If some streaming sessions fail on decommission, decommission hangs
-------------------------------------------------------------------
Key: CASSANDRA-3730
URL: https://issues.apache.org/jira/browse/CASSANDRA-3730
Project: Cassandra
Issue Type: Bug
Components: Core
Affects Versions: 1.1
Environment: FreeBSD
Reporter: Vitalii Tymchyshyn
Currently cassandra do not handle StreamOutSession fails, e.g.:
// Instead of just not calling the callback on failure, we could have
// allow to register a specific callback for failures, but we leave
// that to a future ticket (likely CASSANDRA-3112)
if (callback != null && success)
callback.run();
This means that if during decommission a node that receives decommission data
fails or (my case) the node that tries to decommission becomes overloaded, the
streaming session fails and decommission don't know anything about this. This
makes it hard to decommission overloaded nodes because I need to restart the
node to restart decommission.
Also I can see next errors because of streaming files try to get streaming
session that is closed by gossip:
ERROR [Streaming to /10.112.0.216:1] 2012-01-11 15:57:28,882
AbstractCassandraDaemon.java (line 138) Fatal exception in thread
Thread[Streaming to /10.112.0.216:1,5,main]

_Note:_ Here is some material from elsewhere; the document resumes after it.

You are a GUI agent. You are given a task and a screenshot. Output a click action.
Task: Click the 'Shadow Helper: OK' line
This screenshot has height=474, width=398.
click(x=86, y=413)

java.lang.NullPointerException
at
org.apache.cassandra.streaming.FileStreamTask.runMayThrow(FileStreamTask.java:97)
at
org.apache.cassandra.utils.WrappedRunnable.run(WrappedRunnable.java:30)
at
java.util.concurrent.ThreadPoolExecutor.runWorker(ThreadPoolExecutor.java:1110)
at
java.util.concurrent.ThreadPoolExecutor$Worker.run(ThreadPoolExecutor.java:603)
at java.lang.Thread.run(Thread.java:679)
--
This message is automatically generated by JIRA.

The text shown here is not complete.